↓

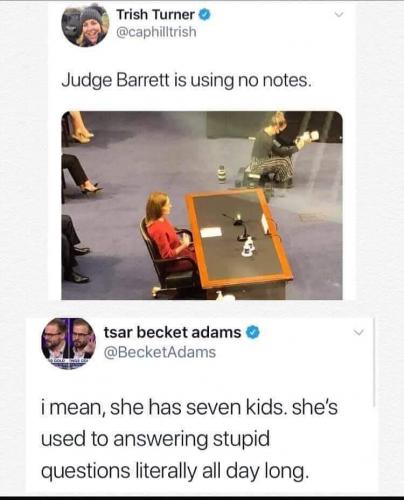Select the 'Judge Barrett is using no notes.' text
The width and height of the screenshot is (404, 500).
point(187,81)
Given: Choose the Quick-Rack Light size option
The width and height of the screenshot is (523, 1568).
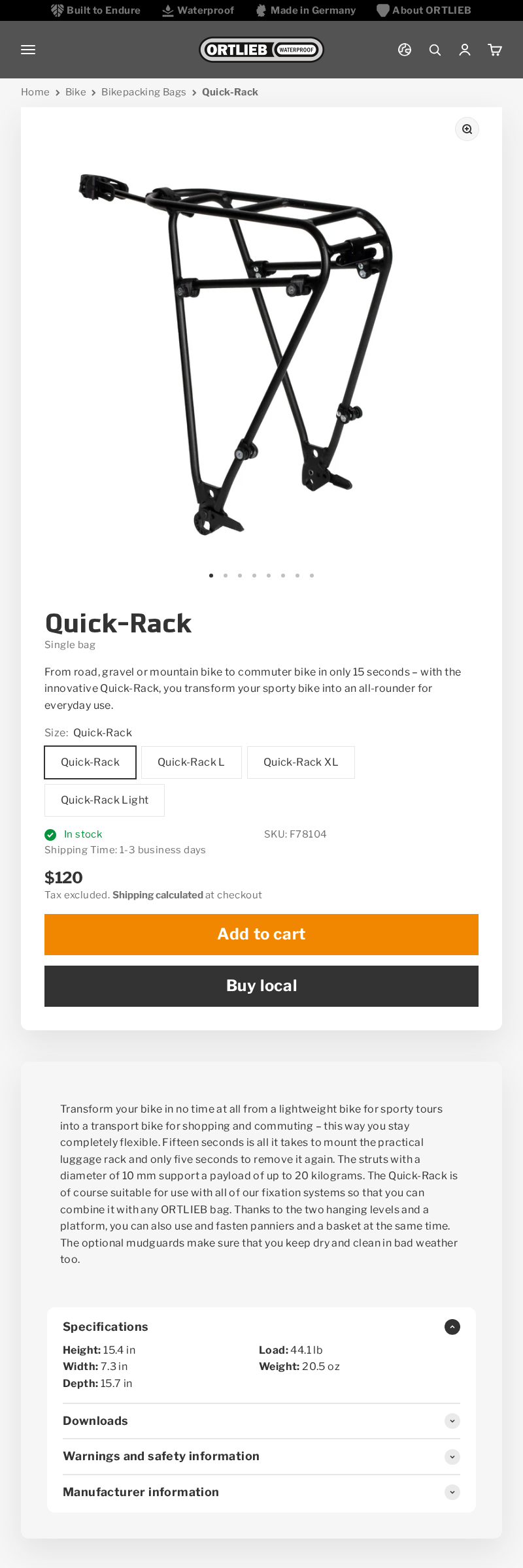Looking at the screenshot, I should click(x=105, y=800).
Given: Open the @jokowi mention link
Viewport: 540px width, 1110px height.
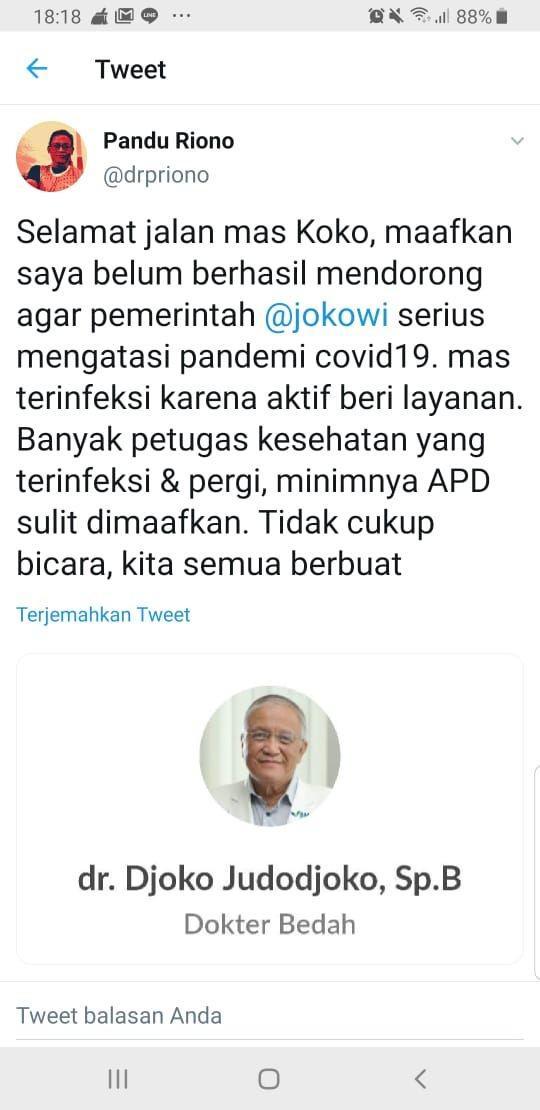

↑

Please write out, exactly, every line from the line with "Given: Choose the" through the final line of the data above, leaving out pictures.

Given: Choose the Quick-Rack Light size option
The width and height of the screenshot is (523, 1568).
Looking at the screenshot, I should click(x=105, y=800).
Given: Open the @jokowi mention link
Viewport: 540px width, 1110px height.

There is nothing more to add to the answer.